Thursday, June 3, 2010

It don't matter who's in Austin...

Every time I open my iTunes library, the first song I play is "If No News is Good News...."

I think you should obtain it if you don't already have it. If you don't know how, ask us. This song opens with a five- or six-note steel guitar slash that gets your attention like a flyswatter tunes up an insect. Then you get three-, maybe four-part (maybe five-part, maybe six) harmony...

If no news is good news then I should be happy
Cause honey you know you ain’t wrote a line
Not a word have I heard since the day that you left me
So maybe now I should be feeling fine

Then Tommy Duncan, the masculinity of whose voice is unrivaled, solos...

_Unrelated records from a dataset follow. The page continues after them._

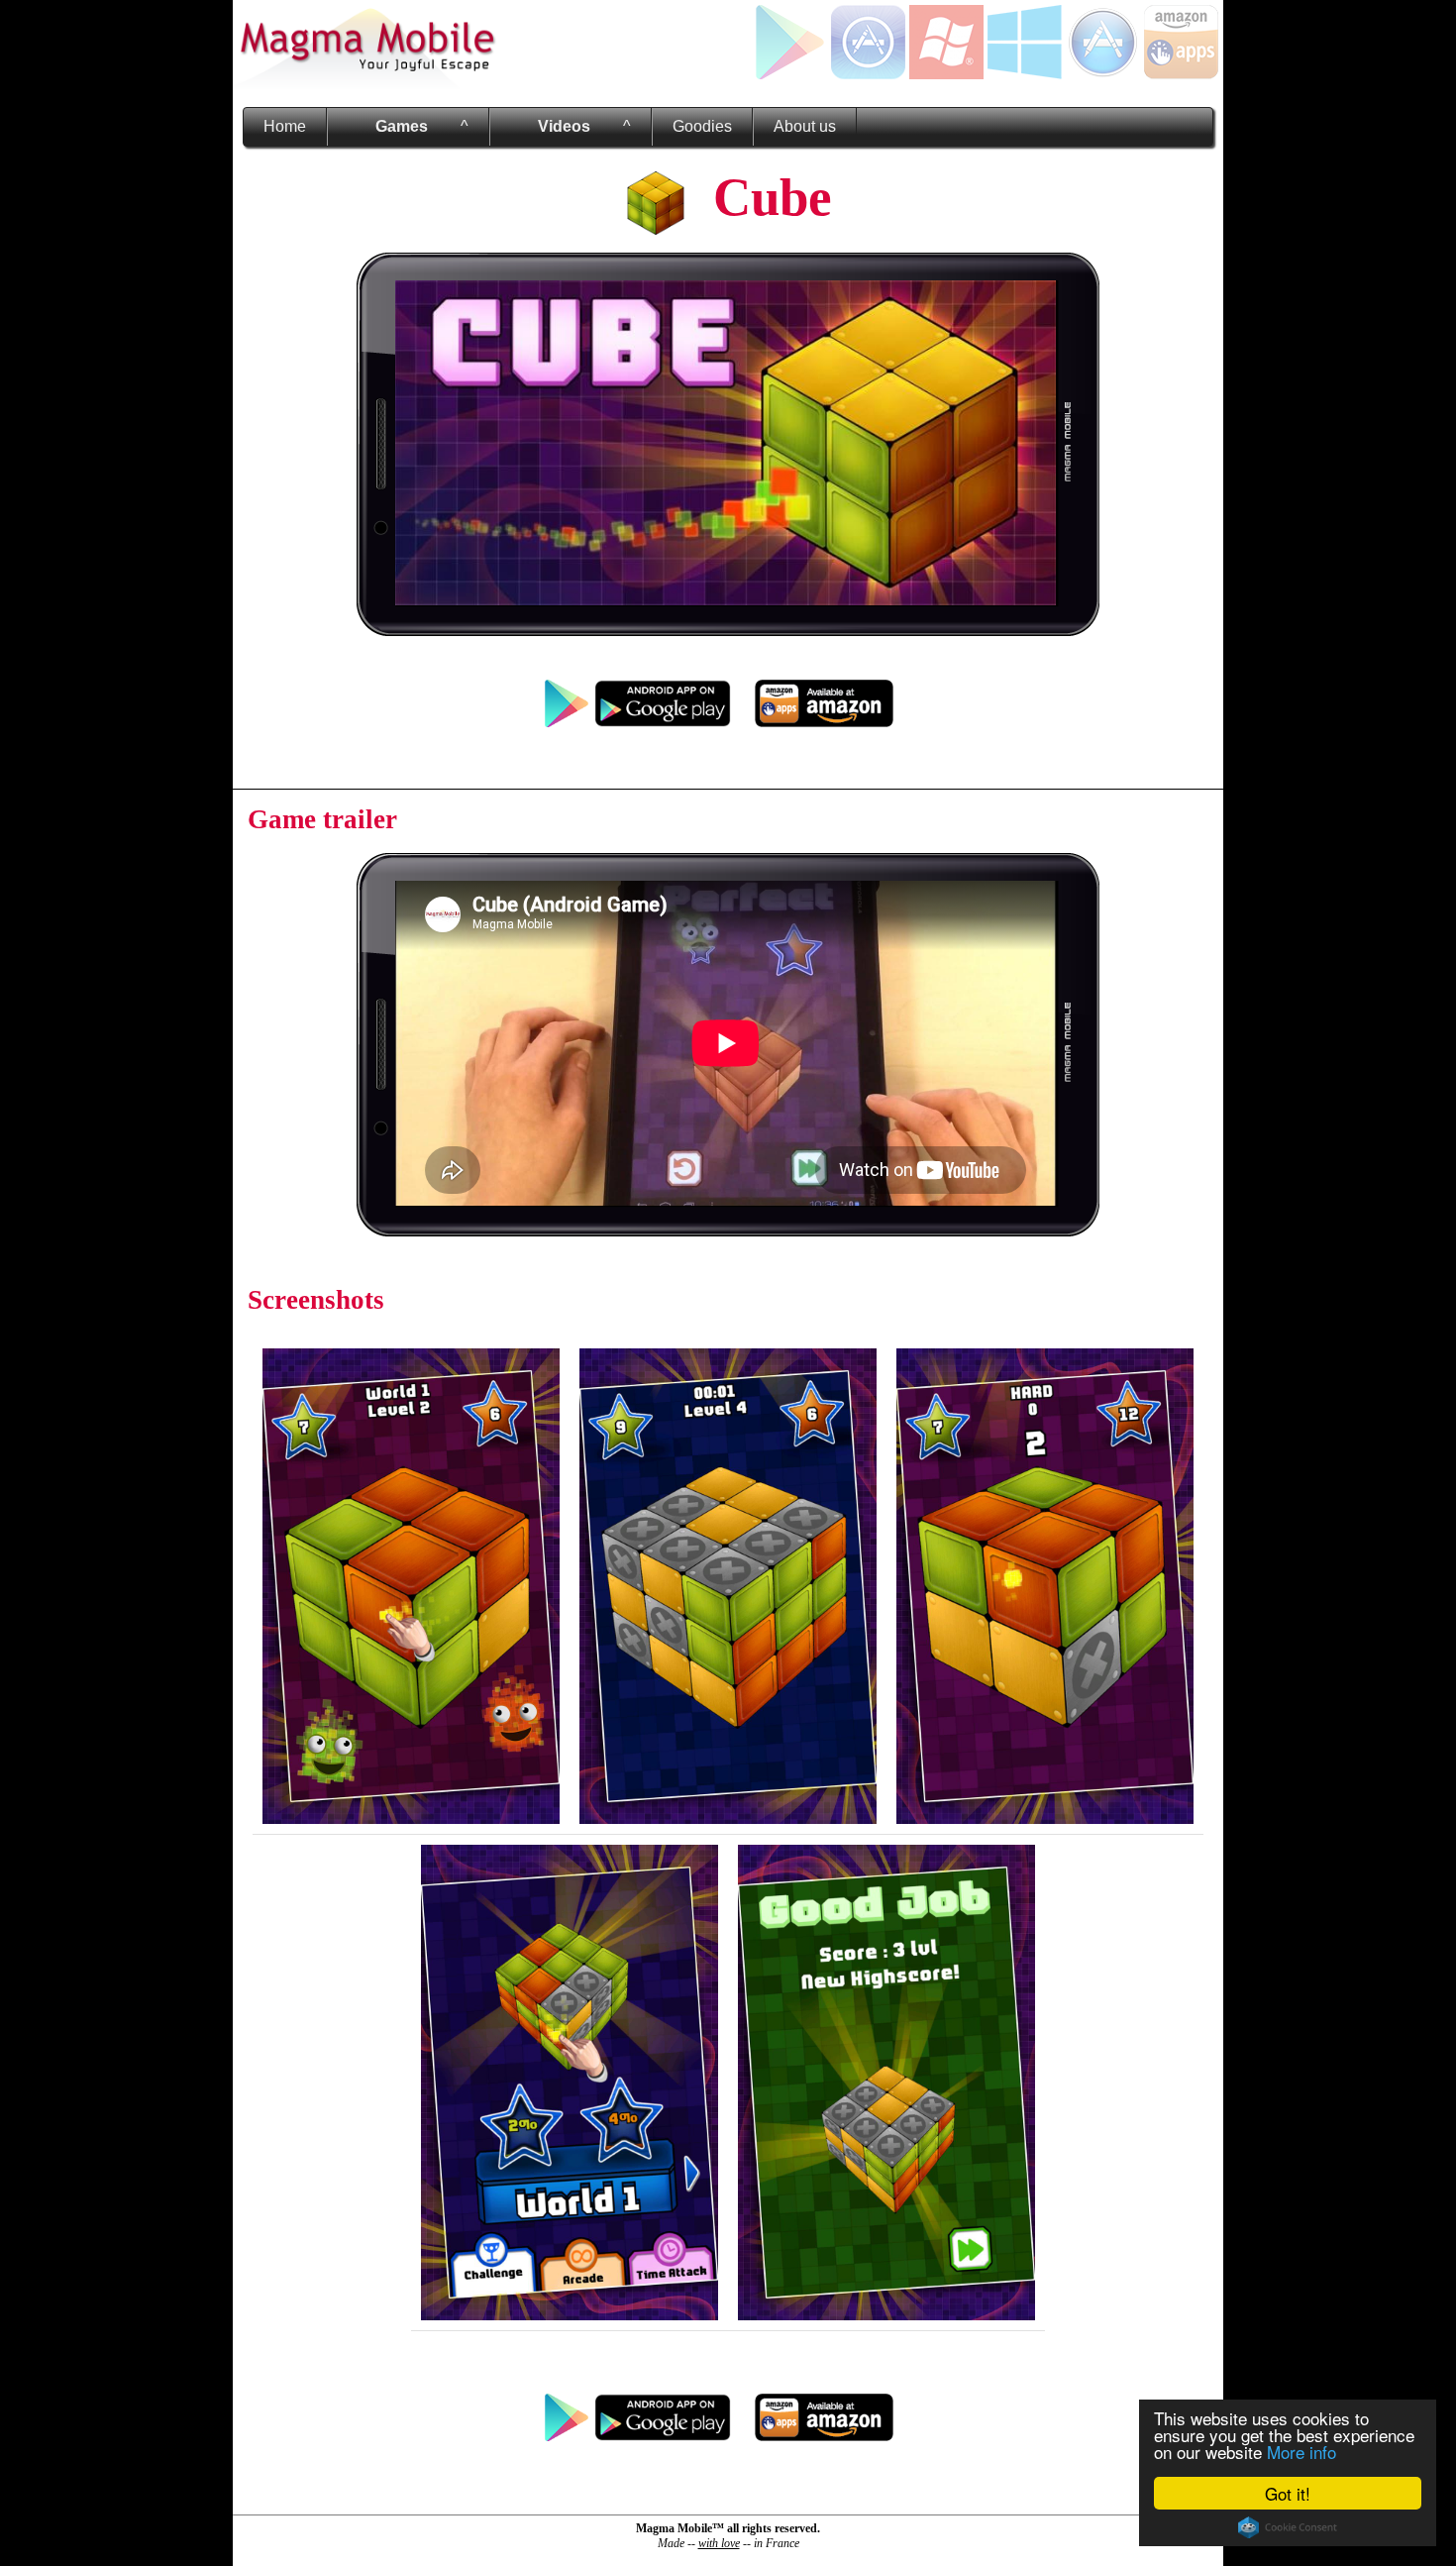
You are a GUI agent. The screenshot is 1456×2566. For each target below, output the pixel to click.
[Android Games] (790, 73)
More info (1301, 2451)
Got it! (1287, 2493)
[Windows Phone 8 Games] (946, 73)
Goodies (702, 126)
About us (805, 126)
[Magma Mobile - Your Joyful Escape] (366, 83)
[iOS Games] (868, 73)
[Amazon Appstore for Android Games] (1181, 73)
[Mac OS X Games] (1103, 73)
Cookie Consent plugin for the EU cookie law (1287, 2527)
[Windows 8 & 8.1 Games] (1025, 73)
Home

But these blues won’t go on and leave me alone
Pay no heed though if you hear me sighing
So if no news is good news then I should be happy
And baby I’m so happy I’m crying


Then things repeat.

I first became aware of Bob Wills and the Texas Playboys around 1973, when I was directed to buy "For the Last Time," a two-record album that was produced as a project by Merle Haggard (our greatest still-performing country artist) featuring Bob Wills and several of the surviving Playboys (there were a couple dozen or so who were able to claim the name for a while). I quickly understood why Waylon Jennings claimed (in a song that also hit pop charts around 1973), "It don't matter who's in Austin, Bob Wills is Still the King."

I challenge you to direct me to where I can hear a more poignantly agonized bleat (delivered in a stomach-thrilling baritone) of romantic estrangement than Tommy Duncan's "
But these blues won’t go on and leave me alone; Pay no heed though if you hear me sighing..." I'm cueing it up...right...now.

1 comment:

  1. "He stopped loving her today" meets the challenge as you phrased it.